Толстяк ползал по полу и хохотал, хохотал до упаду.
«Неужели мне открылся мир четвертого измерения?» – думал Мусатов, ужасаясь устройством этого мира, а сущность вещей в образе Петрушки подсказывала: «Да, да, да, да, да! Миллион раз да! Это – так называемый мир четвертого измерения!.. Дело в том, что его не существует вовсе… Люди исколесили три измерения вдоль и поперек. Они все узнали, но не угомонились, узнавши. Подобно горьким пьяницам, им нужно все больше и больше водки, хотя водка-то вышла и бутылка пуста… Ну, вот они и придумали у себя за стеной какое-то четвертое измерение… Ну, вот они и колотят в стену, желая пробить брешь в это четвертое измерение… Пусть поберегутся! – орал он так, что стены дрогнули, и при этом блеснули белые зубы его и белки глаз. Пусть поберегутся, сотому что Мститель жив… Чу! Над нами шум зловещих крыльев, точно над Гоморрой в день ее гибели!»
«Но за стеной есть что-нибудь?» – шептал Мусатов, помертвев.

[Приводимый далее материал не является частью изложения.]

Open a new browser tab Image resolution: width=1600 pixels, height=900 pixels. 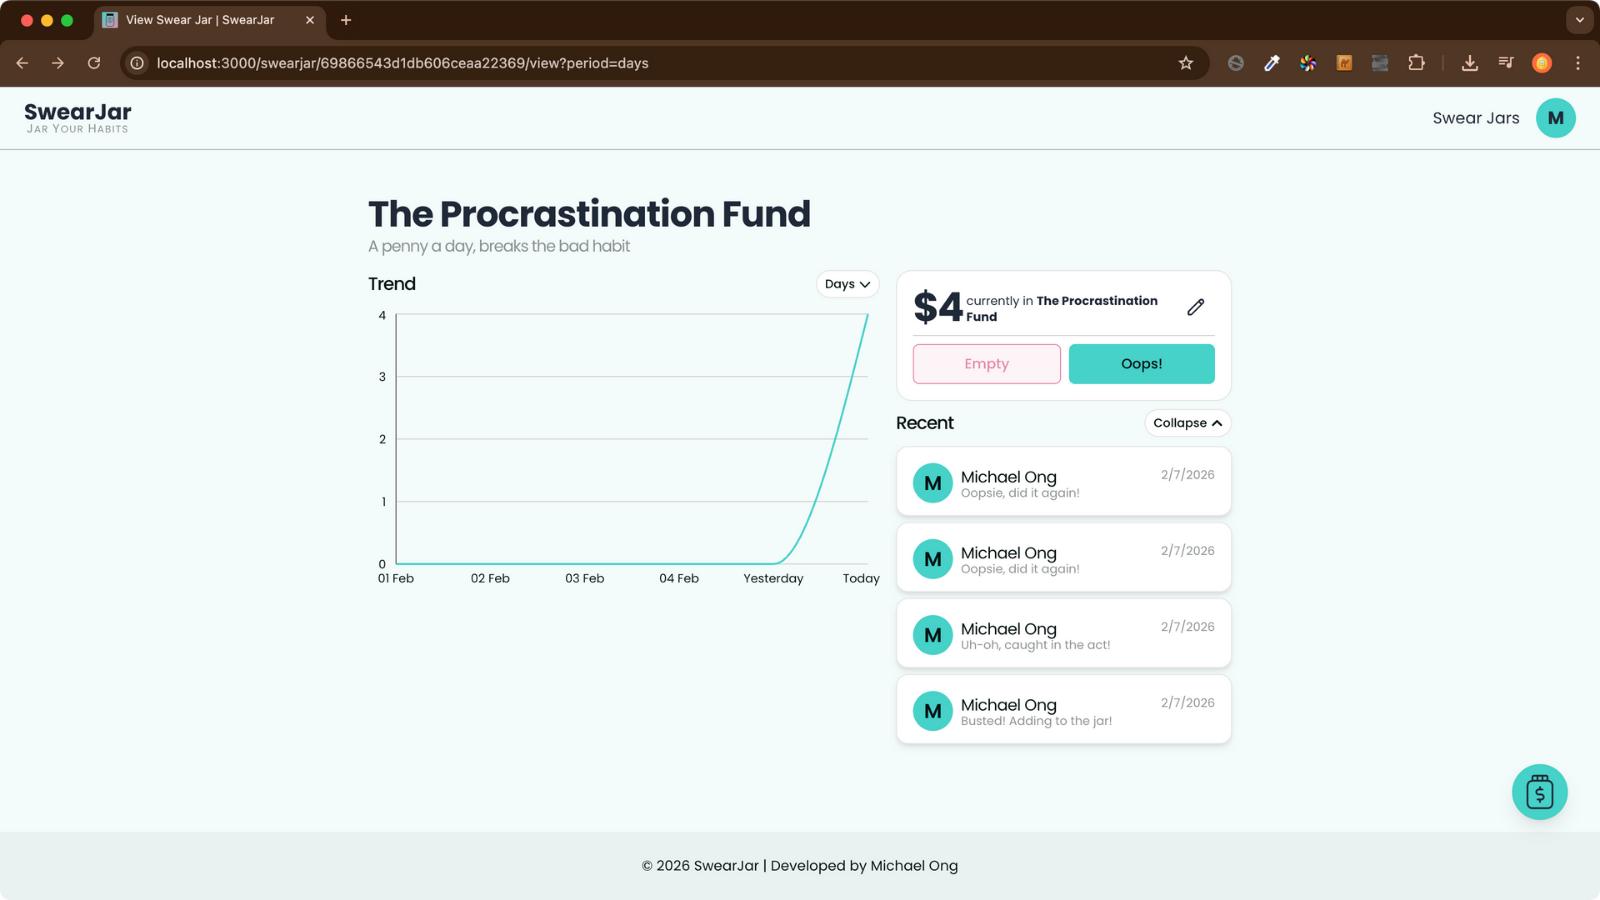click(346, 20)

«Такая же комната, с такими же обоями, как во всяком казенном заведении, с таким же чудаком, который, бия кулаком в стену, воображает, что за стеной есть что-то иное… Пусть побережется, потому что Мучитель, как огромный, мохнатый паук, расставляет сети безумцу, чтобы насладиться воспламененной кровью его!»
Так сказав, Петр нахмурил свои нависшие брови, и зеленые молнии с ужасающей яростью заблистали в диких очах. Но он быстро погасил эти огоньки, закатил глаза и казался потухшим вулканом.